Many of our patients Take Control Naturally by getting enough absorbable Calcium in Foods, Vitamin D3, Protein in Foods, Multiple Vitamins & Minerals, and Exercises for Balance and Strength. This way they can often avoid medications for several years.
Take Control Naturally with enough Protein in a balanced diet.
Jay Ginther, MD
Any fracture, especially after age 50, in a woman or a man, requires a Complete Bone Health Evaluation. This was preached from the podium at the National Osteoporosis Foundation (NOF) meeting last month.
ANY Fracture must be taken seriously. Whether you “fell really hard” on concrete or ice, or fractured in sports, or even if you broke bones in a car crash, ALL Fractures indicate increased Future Fracture Risk.
Studies of injuries in car crashes, after matching passengers for seat positiion, closing speed of the collision, belted or not, tell the story. Those with the best Bone Health are least likely to break. Those with poor Bone Health are much more likely to break.
Age 50 approximates menopause in women, but menopause at any age is more significant than age alone. So are parental fractures, especially of hip or spine. And don’t forget men.
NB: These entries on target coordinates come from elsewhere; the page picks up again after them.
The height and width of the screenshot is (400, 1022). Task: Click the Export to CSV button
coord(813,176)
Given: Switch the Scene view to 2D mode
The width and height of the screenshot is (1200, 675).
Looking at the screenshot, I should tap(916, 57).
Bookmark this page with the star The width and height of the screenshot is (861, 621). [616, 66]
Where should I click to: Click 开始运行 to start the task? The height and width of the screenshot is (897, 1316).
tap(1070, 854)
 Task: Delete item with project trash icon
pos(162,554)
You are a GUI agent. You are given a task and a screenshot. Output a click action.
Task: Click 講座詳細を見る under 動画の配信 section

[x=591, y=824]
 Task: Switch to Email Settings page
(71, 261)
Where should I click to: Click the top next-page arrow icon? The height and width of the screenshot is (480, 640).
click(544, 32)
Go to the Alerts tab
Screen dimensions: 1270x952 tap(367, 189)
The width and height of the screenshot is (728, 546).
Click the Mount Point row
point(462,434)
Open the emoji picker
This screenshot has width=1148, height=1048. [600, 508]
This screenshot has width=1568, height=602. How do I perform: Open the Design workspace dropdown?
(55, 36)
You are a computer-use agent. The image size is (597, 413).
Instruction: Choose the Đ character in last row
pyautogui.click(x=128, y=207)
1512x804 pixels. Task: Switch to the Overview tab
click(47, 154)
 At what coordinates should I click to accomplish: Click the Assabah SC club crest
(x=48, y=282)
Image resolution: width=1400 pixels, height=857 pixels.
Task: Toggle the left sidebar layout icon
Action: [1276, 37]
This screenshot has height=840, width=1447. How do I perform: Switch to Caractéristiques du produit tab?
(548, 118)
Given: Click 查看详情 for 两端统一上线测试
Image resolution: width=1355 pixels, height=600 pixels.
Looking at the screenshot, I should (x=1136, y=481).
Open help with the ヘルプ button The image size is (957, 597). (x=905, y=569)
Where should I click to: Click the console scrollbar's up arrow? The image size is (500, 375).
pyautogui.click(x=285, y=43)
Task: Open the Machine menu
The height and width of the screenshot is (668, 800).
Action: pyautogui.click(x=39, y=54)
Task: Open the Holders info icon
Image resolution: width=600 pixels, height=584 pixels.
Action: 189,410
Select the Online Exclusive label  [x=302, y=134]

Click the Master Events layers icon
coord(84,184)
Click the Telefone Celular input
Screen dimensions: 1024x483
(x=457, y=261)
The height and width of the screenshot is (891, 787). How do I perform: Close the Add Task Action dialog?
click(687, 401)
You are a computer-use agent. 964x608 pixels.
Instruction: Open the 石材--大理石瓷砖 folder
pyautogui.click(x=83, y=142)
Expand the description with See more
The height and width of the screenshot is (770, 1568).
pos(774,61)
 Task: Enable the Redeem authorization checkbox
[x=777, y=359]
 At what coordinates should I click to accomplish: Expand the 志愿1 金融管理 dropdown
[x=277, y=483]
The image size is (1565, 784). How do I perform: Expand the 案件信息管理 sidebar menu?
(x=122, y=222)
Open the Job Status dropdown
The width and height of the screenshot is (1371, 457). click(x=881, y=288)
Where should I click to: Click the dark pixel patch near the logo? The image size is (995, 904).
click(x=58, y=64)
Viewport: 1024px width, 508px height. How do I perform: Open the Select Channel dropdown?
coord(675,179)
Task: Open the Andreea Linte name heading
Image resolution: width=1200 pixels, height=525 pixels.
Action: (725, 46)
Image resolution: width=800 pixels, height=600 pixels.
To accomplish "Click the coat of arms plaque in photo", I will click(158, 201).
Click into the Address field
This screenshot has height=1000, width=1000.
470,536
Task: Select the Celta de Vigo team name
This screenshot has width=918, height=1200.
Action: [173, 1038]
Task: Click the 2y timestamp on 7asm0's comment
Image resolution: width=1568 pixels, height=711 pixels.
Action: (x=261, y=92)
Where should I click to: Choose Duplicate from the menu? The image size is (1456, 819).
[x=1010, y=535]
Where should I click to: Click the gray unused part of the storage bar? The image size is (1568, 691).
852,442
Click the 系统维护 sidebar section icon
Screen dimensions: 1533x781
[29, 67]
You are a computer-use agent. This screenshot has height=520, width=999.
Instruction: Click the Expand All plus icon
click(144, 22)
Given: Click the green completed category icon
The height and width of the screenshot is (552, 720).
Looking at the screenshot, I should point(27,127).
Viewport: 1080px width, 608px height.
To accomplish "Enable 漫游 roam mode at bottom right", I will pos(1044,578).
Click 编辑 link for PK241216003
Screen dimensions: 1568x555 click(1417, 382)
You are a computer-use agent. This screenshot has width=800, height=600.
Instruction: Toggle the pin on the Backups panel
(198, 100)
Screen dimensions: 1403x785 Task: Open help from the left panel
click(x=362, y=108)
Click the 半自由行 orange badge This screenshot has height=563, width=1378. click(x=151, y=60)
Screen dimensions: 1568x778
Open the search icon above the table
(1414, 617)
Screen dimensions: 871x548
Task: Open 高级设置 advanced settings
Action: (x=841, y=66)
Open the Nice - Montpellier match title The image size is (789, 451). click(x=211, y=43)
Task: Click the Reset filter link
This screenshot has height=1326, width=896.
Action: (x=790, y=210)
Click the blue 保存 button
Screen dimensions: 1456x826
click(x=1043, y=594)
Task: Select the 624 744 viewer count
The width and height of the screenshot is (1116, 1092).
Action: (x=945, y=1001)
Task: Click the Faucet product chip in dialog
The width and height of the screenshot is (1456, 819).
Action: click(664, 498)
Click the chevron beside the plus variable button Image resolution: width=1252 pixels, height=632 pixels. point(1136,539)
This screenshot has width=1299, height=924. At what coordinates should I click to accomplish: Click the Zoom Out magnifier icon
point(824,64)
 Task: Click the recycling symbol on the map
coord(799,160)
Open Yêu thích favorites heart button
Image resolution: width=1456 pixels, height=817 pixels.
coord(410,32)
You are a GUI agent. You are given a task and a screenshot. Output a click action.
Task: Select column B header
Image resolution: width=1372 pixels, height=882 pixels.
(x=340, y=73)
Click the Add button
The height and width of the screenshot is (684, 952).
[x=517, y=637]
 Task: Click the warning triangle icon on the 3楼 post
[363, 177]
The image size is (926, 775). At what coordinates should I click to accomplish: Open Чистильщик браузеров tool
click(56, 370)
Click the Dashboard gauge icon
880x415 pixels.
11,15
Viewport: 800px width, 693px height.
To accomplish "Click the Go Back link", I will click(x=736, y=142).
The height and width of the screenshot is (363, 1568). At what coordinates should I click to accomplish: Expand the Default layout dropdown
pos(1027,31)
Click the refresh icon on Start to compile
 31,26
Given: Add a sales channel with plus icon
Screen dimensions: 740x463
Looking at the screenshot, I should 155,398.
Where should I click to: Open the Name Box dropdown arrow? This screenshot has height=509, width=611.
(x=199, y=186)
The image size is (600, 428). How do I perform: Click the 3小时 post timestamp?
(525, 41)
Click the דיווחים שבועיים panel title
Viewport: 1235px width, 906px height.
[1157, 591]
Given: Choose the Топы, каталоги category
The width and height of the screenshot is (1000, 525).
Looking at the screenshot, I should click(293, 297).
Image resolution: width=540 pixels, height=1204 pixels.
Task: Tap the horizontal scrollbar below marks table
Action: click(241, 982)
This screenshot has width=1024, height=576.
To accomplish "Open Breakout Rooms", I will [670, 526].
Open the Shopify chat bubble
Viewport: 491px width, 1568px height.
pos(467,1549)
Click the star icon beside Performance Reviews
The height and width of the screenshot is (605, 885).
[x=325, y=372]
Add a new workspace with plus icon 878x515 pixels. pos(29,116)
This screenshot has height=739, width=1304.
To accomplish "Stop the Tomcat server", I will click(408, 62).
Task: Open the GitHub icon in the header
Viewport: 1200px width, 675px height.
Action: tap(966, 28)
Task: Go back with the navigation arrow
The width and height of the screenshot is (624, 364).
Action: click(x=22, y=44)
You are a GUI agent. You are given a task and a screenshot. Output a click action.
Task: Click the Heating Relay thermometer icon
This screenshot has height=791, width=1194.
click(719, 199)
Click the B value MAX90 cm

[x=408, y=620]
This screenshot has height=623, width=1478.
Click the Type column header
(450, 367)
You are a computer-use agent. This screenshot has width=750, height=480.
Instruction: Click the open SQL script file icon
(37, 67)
Fractures at any age indicate an increased Fracture Risk. After your first fracture, try to avoid your next fracture by improving your bone health.
Most of us can decrease our Fracture Risk before even considering medications. Enough Calcium, Vitamin D3, Protein, Balance and Strengthening Exercises, go a long way to improve your bone health. This is especially true if you start LONG BEFORE age 50.
Did you fracture? Take Control of your Future. Find what you need to change with a Complete Bone Health Evaluation.